L’osteopatia come supporto durante la gravidanza

L’osteopatia attraverso il suo approccio manuale, risulta svolgere un ruolo di supporto nella prevenzione e cura di disturbi che tendono a manifestarsi durante i nove mesi di gravidanza, sottoponendo il corpo della futura mamma a notevoli stress di tipo meccanico, dato dalle modifiche fisiologiche necessarie per ospitare e far crescere il futuro bambino, ed emotivo.

L’attenzione dell’osteopata è rivolta all’individuazione dell’alterazione della struttura materna e delle modifiche ormonali e circolatorie cercando di:

  • assicurare l’equilibrio fisico e mentale della mamma, prendendosi quindi cura anche del feto;
  • ricercare l’equilibrio omeostatico della gestante nei cambiamenti fisiologici della gravidanza;
  • facilitare il parto.

Il trattamento osteopatico è quindi rivolto a tutte le future mamme che possono presentare la seguente sintomatologia:

  • cefalea, causata spesso dal sovraccarico ormonale in circolo ed a livello epatico;
  • reflusso gastro-esofageo, frequente dal secondo trimestre perché l’utero cresce causando uno spostamento degli organi e compressione della zona diaframmatica del tutto fisiologica;
  • stitichezza, emorroidi;
  • cistiti ricorrenti;
  • pubalgia;
  • algie lombari, lombo-sciatalgie;
  • difficoltà respiratorie;
  • edemi diffusi agli arti (tunnel carpale) per aumento della ritenzione idrica.

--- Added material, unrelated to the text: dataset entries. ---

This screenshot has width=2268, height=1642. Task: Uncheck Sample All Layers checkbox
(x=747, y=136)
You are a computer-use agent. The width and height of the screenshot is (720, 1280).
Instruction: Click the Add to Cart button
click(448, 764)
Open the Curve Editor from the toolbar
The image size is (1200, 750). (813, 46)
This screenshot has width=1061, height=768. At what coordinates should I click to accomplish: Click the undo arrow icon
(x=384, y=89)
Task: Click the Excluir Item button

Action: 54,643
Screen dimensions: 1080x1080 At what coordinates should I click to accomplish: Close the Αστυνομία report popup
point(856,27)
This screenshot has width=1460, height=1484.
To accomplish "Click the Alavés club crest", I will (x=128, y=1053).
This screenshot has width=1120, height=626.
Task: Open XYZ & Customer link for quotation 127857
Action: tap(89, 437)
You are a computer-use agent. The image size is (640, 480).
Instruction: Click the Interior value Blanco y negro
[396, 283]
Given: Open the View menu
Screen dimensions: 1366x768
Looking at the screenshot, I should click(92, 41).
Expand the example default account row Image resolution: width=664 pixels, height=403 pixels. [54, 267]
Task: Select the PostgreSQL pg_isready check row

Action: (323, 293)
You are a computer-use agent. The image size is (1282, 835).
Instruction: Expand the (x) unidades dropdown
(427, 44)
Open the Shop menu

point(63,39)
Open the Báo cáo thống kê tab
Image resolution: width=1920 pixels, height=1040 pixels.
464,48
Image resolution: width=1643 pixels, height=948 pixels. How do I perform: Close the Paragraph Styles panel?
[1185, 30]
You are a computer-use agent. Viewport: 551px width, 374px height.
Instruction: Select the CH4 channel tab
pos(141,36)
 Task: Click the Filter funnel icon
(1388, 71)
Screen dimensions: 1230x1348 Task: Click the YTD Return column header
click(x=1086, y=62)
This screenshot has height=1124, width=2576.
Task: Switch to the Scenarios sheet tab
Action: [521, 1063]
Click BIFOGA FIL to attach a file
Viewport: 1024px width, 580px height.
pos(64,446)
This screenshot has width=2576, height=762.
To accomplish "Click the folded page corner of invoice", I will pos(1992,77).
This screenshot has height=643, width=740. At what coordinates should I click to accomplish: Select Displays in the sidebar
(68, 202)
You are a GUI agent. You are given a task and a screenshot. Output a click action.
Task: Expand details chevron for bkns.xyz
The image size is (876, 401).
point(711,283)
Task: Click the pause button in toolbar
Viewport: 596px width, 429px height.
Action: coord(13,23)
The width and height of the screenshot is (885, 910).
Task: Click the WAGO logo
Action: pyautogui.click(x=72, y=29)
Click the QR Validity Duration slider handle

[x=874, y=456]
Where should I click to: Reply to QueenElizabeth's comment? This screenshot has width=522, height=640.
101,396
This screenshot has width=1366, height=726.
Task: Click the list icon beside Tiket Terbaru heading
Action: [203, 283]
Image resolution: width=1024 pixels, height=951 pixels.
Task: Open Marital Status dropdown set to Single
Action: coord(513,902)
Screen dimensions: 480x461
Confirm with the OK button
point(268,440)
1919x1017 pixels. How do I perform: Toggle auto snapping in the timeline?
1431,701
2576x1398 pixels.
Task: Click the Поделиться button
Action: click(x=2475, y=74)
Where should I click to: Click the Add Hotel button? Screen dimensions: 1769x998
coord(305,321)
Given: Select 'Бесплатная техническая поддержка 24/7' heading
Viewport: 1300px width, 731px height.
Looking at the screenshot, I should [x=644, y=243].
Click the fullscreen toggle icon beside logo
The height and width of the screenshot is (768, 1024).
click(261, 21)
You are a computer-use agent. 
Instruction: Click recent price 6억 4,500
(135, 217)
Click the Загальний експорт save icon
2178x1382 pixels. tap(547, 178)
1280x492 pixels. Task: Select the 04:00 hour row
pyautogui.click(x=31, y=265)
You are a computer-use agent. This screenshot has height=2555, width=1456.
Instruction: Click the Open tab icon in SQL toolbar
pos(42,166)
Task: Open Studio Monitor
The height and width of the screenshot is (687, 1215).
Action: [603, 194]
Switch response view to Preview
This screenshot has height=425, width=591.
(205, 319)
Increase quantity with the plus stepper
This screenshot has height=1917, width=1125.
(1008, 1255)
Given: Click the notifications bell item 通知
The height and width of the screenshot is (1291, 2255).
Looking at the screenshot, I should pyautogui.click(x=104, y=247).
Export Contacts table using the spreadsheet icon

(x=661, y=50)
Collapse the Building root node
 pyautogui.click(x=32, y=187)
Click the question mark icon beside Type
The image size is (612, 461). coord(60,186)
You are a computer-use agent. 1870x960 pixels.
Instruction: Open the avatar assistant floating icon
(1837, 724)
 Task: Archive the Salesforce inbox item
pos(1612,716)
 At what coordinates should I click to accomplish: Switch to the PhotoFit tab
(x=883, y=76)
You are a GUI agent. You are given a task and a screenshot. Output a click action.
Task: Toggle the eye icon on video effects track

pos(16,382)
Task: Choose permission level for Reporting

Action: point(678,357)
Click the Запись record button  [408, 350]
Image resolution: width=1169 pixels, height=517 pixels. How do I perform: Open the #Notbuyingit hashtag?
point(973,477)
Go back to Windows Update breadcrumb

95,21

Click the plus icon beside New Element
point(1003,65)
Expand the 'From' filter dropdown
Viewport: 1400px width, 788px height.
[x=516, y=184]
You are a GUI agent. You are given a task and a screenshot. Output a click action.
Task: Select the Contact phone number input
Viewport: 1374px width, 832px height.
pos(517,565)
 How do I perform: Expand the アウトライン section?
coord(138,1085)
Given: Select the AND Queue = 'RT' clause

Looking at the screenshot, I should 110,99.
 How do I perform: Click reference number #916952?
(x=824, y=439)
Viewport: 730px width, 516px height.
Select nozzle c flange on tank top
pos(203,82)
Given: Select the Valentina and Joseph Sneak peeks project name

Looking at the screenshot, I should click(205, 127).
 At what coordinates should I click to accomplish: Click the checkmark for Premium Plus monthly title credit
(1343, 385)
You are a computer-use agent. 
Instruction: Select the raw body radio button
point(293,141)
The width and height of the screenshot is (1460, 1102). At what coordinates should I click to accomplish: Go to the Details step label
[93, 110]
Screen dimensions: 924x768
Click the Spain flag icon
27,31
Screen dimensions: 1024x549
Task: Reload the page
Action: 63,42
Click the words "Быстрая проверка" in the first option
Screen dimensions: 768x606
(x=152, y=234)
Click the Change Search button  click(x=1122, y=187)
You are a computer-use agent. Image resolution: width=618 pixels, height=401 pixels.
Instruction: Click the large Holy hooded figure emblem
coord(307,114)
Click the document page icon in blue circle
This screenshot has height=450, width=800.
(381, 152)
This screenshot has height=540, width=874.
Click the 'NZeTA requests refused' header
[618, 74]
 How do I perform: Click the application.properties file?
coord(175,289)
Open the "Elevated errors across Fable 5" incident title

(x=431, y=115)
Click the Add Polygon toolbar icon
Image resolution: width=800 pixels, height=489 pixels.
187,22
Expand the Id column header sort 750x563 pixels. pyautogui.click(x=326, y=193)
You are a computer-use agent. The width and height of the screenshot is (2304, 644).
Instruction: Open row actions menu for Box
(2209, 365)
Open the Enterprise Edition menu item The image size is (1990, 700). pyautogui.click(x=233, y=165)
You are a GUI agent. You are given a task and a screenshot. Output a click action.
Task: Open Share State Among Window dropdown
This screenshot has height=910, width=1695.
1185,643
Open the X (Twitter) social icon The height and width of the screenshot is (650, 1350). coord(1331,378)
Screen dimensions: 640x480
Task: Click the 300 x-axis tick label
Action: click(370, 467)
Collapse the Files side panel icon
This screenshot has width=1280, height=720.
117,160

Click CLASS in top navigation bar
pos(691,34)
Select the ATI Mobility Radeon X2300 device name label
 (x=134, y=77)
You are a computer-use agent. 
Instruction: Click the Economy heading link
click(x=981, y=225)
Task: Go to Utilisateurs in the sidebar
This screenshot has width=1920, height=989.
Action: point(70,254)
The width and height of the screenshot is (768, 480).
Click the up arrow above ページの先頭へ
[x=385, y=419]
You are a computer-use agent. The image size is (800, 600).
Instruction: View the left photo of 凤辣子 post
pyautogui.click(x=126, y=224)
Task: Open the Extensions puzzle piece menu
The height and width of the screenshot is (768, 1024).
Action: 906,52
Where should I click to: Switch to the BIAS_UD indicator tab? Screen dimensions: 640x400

Importante specificare che le tecniche utilizzate hanno un approccio dolce e gentile, in grado di beneficiare la salute della mamma e del suo bambino. Sono, però, presenti delle controindicazioni indicate nei casi di minaccia di aborto o situazioni patologiche come gestosi. Si consiglia di sottoporsi al trattamento osteopatico a partire dall’inizio del 2° trimestre della gravidanza.